Article ::

»»

Inelastic and elastic neutron scattering studies of the vibrational and reorientational dynamics, crystal structure and solid–solid phase transition in [Mn(OS(CH3)2)6](ClO4)2 supported by theoretical (DFT) calculations

•Structure and molecular reorientations in [Mn(OS(CH3)2)6](ClO4)2 studied by neutron scattering methods.•FT-IR, RS and IINS spectra calculated by DFT method compared with experimental results.•The NPD patterns of [Mn(OS(CH3)2)6](ClO4)2 confirm the structural character of low temperature phase transition.•The QENS data registered at 200 and 5 K do not show any broadening.

««

Given material ::
»»

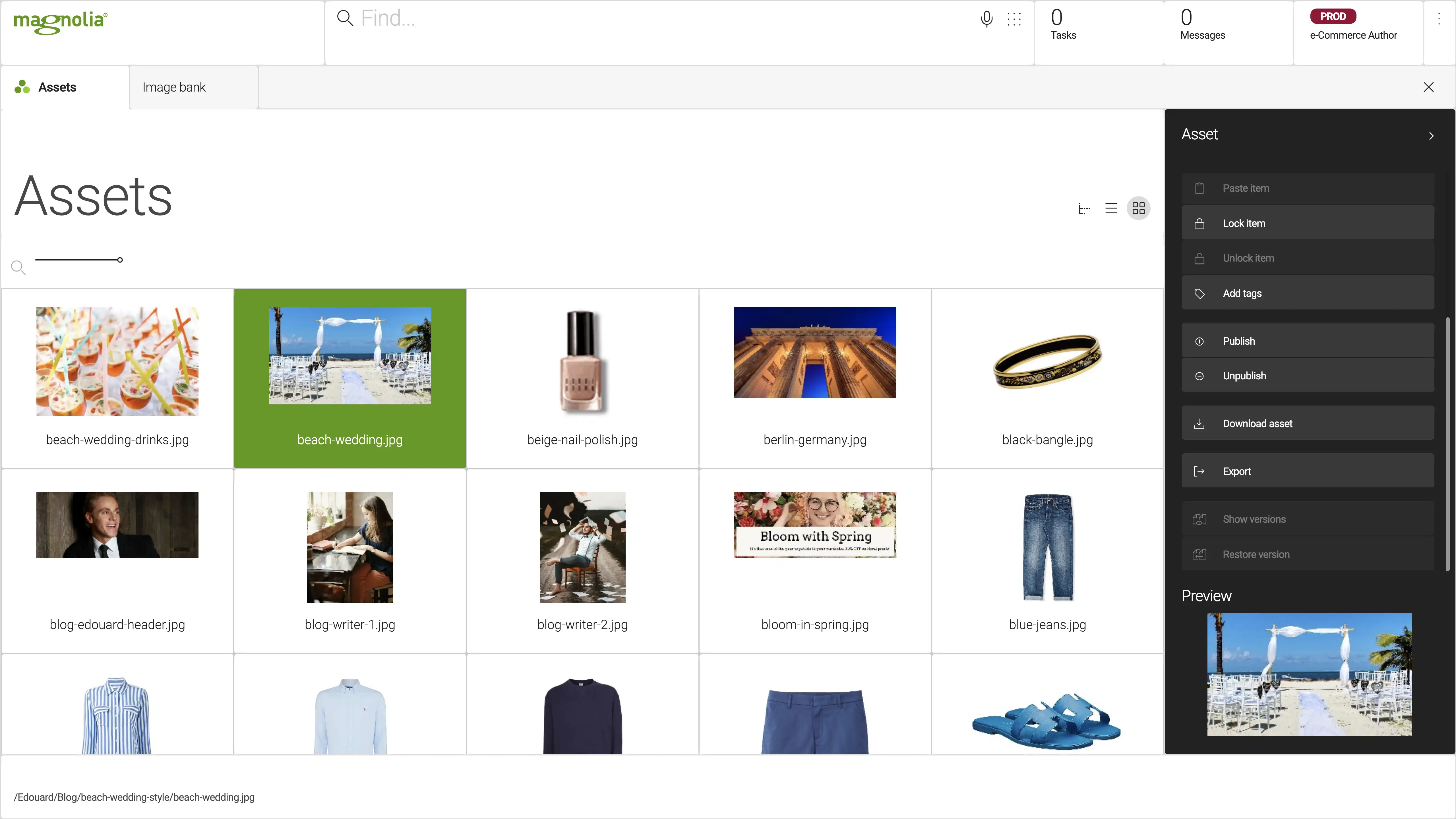1456x819 pixels.
Task: Click Unpublish button in asset panel
Action: pyautogui.click(x=1307, y=375)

««

Aim of the task :: Name every kind of spectrum that the neutron scattering text says was calculated by the DFT method.

Answer to this task :: FT-IR, RS, IINS